= Yapılacak Görevler =
A. Belediye yönetimiyle ilgili metne göre belediye başkanlarının, talip oldukları belediyenin koşulları ne olursa olsun neden hizmet etmekle yükümlü olduklarını bir ila üç cümleyle açıklayınız.
B. Belediye yönetimiyle ilgili metinde, matematiksel olarak ya da işletme mantığıyla bakıldığında hiçbir geçerliliği olmadığı belirtilen uygulamaların tamamını sıralayınız.
C. Belediye yönetimiyle ilgili metni kaldığı yerden sürdürünüz.

= Seçilmiş Metin =

Belediye başkanları, talip oldukları belediyelerin koşulları ne olursa olsun, hizmet etmekle yükümlüdürler.
Bu vicdani olarak böyle olduğu gibi kendi siyasi gelecekleri için ya da partilerinin siyasi geleceği için de elzemdir.
Koşullar ne kadar çetin olursa olsun, belediye ne kadar büyük borçla devralınırsa alınsın,
Kendi partisinden ya da rakip partiden ne kadar defans görürse görsün,
Bir belediye başkanı kendisini ancak yaptığı hizmetlerle ve özellikle de yatırımlarla halka anlatabilir.
Ancak maalesef, belediyelerin kötü yönetilmeleri sonucunda, yeni gelen başkanlar devasa bir enkazı devralıyor ve uzun yıllar bu sorunun altından nasıl kalkacağını bilemiyorlar.
Yeni gelen başkanlar, işi sıkı tutmak, tasarrufa yönelmek, işletmecilik kurallarına dönmek istediklerinde ise başka engellerle karşılaşıyorlar.
Örneğin; belediyeleri kolay kazanç kapısı haline getirmiş, siyasetten referanslı kişiler veya firmalar…
Matematiksel olarak ya da işletme mantığı ile baktığınızda hiçbir geçerliliği olmayan ihaleler, taşeronlar, hizmet tedarikleri, doğrudan teminler vesair…
Ve elbette her yeni döneme omuz veren siyasilerin ve lobilerin yeni başkanlardan talepleri hemen sıraya giriveriyor.
Bütün bu zor koşullara bir de önceki dönem başkanların şişirdiği belediye kadroları dahil olunca, sihirli değneğin dahi iş göremeyeceği kadar girift ilişkilere boğulmuş, fiilen iflas bayrağını çekmiş tonla belediye karşımıza dikiliveriyor.

= Kayıtlı Bilgiler =
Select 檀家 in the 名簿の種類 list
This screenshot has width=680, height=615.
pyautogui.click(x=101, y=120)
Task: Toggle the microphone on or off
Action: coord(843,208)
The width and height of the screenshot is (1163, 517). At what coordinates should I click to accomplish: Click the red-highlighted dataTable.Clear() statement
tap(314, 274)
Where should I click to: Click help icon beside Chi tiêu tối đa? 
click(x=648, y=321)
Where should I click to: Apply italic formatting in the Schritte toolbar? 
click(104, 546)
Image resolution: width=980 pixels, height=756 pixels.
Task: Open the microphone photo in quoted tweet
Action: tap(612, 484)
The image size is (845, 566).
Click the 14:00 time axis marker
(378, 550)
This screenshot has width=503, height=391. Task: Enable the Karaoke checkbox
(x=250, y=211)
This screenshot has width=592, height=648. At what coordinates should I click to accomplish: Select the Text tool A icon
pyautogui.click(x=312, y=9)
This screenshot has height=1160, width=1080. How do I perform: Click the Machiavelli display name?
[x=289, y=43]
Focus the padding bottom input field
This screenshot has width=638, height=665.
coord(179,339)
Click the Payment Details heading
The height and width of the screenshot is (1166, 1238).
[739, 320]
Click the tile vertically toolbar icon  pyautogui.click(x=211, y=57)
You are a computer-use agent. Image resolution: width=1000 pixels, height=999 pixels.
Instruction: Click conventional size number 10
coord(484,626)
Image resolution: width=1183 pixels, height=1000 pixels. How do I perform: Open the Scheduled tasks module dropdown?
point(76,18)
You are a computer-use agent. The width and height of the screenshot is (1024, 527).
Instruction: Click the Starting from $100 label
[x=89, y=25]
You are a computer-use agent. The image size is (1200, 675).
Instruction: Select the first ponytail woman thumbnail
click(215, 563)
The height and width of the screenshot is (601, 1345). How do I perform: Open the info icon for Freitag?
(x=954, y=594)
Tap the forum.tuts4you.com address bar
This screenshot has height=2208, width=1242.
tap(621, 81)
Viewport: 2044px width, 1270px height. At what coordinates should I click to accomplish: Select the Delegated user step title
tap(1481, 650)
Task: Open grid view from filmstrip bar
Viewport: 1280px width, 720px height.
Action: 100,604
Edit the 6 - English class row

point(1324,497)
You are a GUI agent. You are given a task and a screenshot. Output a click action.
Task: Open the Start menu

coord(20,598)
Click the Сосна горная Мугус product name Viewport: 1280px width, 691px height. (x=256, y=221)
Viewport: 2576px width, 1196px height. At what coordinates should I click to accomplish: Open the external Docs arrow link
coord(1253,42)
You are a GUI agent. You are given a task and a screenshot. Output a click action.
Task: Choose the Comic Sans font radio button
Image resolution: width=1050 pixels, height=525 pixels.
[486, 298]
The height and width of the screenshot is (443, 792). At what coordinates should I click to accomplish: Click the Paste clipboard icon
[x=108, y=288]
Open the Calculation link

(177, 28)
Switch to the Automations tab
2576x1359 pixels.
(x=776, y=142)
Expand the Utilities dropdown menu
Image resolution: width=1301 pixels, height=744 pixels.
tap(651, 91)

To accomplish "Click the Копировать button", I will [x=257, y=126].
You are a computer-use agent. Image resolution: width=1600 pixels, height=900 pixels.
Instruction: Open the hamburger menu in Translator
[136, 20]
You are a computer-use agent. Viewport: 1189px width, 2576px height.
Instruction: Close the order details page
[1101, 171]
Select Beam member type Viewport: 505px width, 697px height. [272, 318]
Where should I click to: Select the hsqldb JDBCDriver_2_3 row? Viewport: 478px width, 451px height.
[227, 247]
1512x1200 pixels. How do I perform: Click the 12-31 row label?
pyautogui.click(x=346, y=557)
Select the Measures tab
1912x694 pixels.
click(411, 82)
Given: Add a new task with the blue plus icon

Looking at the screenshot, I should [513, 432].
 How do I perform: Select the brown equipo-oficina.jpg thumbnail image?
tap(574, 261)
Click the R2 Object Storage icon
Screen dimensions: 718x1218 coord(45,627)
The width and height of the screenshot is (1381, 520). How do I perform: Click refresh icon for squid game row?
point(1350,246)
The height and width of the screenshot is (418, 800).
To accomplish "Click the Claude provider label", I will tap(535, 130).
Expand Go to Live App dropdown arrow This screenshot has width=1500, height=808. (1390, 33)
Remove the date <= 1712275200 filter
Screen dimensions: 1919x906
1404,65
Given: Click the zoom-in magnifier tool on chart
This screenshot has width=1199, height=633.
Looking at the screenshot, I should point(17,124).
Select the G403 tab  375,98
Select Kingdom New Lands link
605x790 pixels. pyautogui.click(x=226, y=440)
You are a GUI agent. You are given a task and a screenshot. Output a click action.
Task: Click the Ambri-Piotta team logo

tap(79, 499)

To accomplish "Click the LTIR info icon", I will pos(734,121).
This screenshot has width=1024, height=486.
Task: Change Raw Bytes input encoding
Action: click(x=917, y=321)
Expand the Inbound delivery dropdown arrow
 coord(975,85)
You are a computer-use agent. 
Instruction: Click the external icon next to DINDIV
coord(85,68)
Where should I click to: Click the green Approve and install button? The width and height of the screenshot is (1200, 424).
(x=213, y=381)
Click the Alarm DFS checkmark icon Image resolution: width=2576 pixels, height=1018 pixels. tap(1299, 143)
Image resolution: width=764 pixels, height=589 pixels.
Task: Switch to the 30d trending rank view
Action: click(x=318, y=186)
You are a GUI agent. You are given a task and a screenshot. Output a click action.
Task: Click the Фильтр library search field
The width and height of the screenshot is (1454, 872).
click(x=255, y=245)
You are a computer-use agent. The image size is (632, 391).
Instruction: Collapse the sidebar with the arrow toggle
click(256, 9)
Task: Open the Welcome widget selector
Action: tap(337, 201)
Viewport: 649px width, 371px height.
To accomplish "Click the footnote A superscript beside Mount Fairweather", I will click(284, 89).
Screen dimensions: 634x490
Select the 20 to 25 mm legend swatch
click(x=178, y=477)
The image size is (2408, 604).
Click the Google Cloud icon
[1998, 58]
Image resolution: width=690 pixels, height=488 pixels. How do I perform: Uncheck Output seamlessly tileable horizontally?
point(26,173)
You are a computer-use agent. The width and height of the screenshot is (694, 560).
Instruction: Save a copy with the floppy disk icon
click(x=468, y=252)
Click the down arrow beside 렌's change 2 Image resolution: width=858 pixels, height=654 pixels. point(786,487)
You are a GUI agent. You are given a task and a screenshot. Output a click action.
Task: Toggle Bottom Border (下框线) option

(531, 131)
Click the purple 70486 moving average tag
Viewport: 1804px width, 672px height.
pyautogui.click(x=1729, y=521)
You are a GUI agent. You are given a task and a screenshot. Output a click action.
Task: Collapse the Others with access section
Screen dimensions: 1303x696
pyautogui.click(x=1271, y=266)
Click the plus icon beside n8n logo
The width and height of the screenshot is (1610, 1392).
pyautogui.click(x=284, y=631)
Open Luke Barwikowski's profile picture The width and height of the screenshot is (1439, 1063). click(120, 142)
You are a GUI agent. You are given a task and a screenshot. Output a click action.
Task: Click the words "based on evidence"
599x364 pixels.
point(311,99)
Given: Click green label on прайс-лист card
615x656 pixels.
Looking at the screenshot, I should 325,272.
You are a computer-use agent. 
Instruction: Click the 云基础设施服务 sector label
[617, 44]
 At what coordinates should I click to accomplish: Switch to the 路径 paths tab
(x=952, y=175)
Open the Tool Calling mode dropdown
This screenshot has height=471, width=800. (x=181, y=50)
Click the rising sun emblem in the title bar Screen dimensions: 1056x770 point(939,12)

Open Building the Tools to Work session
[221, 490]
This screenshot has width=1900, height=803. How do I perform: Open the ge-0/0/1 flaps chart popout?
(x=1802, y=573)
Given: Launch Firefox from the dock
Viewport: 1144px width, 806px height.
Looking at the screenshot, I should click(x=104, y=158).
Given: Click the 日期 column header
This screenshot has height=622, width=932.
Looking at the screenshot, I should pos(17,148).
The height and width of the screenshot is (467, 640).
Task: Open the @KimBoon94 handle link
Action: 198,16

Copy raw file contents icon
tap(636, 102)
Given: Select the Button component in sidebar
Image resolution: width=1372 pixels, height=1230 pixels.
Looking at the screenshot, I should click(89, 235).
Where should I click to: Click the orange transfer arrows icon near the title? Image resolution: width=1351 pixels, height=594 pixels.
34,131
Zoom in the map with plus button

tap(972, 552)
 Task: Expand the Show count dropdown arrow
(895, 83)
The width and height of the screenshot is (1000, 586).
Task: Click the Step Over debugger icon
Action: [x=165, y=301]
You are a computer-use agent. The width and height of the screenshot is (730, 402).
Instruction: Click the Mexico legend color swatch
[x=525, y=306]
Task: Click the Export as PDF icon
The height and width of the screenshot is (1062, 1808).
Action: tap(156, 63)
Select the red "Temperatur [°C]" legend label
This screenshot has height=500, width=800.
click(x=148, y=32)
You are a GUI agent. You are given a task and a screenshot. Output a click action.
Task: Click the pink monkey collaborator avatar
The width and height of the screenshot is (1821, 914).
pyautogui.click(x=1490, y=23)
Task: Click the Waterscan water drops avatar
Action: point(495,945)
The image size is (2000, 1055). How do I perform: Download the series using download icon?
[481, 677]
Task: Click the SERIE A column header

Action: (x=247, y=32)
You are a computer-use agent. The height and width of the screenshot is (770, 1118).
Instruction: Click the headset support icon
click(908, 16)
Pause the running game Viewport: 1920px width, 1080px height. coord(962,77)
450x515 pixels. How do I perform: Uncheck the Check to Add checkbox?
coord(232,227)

= Görev Yanıtları =
A. Bu yükümlülük vicdani bir gerekliliktir. Aynı zamanda başkanların kendi siyasi gelecekleri ya da partilerinin siyasi geleceği için de elzemdir. Çünkü bir belediye başkanı kendisini halka ancak yaptığı hizmetlerle, özellikle de yatırımlarla anlatabilir.

B.
- İhaleler
- Taşeronlar
- Hizmet tedarikleri
- Doğrudan teminler

C.
Ancak bütün bu zorluklara karşın, önceki başkanın uyguladığı yöntemlere sığınmak, bir başkanın yapabileceği en kötü tercihtir. Her şeye rağmen, bir başkan kendi siyasi geleceğini ve kendisine güvenerek oy veren halkı düşünüyorsa, ameliyat bıçağını eline alıp cerrahi müdahaleye girişmek zorundadır.
Bunun güzel örneklerinden bir tanesini yakın zamanda yaşadık. Ha kötü örneklerini de gördük ama şimdi iyi örneği anlatıp en azından belediyesini toparlamak isteyen başkanlara bir yol yöntem göstermiş olalım.
Bornova Belediye Başkanı yaklaşık 30 milyon lira ödeyerek, tamı tamamına 68 tane iş makinesi ve araç aldı.
Ağzını açan her başkanın borç diye cümleye başladığı bir dönemde Bornova Belediye Başkanı Mustafa İduğ’u tebrik etmek lazım.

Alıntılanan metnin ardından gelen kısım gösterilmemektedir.